+++ TEXT SEGMENT

Bernhard Haubold
Please refer to https://www.evolbio.mpg.de/16023/group_bioinformatics or contact Bernhard <haubold@evolbio.mpg.de> for further information on the projects after having read the publications stated below.
To apply for the position(s) please write an email to <imprs-application@evolbio.mpg.de> for attention of Ms. Ellen Karl from the MPI personnel department. Your application documents have to be compiled in one PDF including a short motivational statement, a short CV (biosketch), bachelor and master degrees/transcripts of records and contact information for two academic references. Name the PDF as follows: Lastname_Firstname_Lastnamesupervisor_numberofproject.pdf. You will have to send two separate PDFs if you are applying for two projects.
With submission of your application, you accept the processing of your applicant data in terms of data-protection law. For further information on the legal basis and data usage we refer to the MPG privacy policy on https://www.evolbio.mpg.de/3246466/privacy-policy
1. Fast detection of horizontal gene transfer among microbial genomes
Horizontal gene transfer is an important mechanism in the evolution of microbial genomes. It is diagnosed as local changes in the closest relative of a given strain’s genome. In 2011 we published a pro-gram, Alfy, for quickly discovering such changes in local homology among viral and bacterial genomes [1]. Alfy takes as input a query sequence and a set of two or more subject sequences, and returns the query se-quence annotated by the closest subjects. The closest subjects are discovered from the lengths of the longest matches between the query and the subjects. These are looked up from an index constructed from all subject sequences simultaneously. This consumes memory in proportion to the size of the subject set, which doesn’t scale well for the potentially thousands of genomes now available for bacterial pathogens.
We developed a solution to this problem in the context of a different program, Fur, for finding unique regions in bacterial genomes to construct diagnostic markers [2]. In Fur the lengths of longest matches are looked up iteratively one subject at a time rather than simultaneously for all subjects. The aim of the proposed PhD project is to construct an iterative—and hence more efficient—version of Alfy, and to use it to characterize horizontal gene transfer among the genomes of a wide range of bacterial taxa.

++++++
+++ DATA BELOW

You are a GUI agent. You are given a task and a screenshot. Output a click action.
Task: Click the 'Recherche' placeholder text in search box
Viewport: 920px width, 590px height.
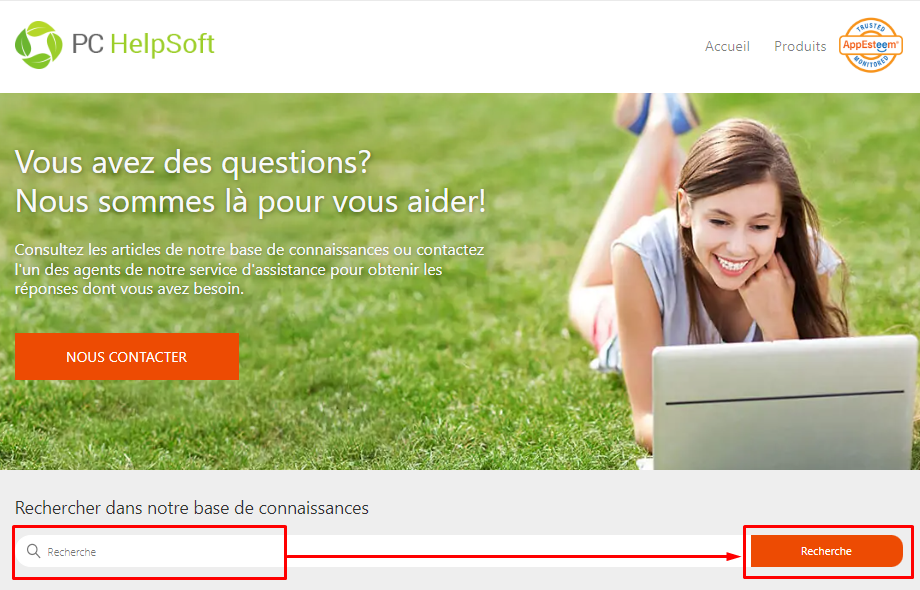point(72,552)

++++++

Reproduce the text from the PhD project posting, between "Bernhard Haubold" and "publications stated below.", inclusive. The data plays no role here.

_ANSWER SECTION_
Bernhard Haubold
Please refer to https://www.evolbio.mpg.de/16023/group_bioinformatics or contact Bernhard <haubold@evolbio.mpg.de> for further information on the projects after having read the publications stated below.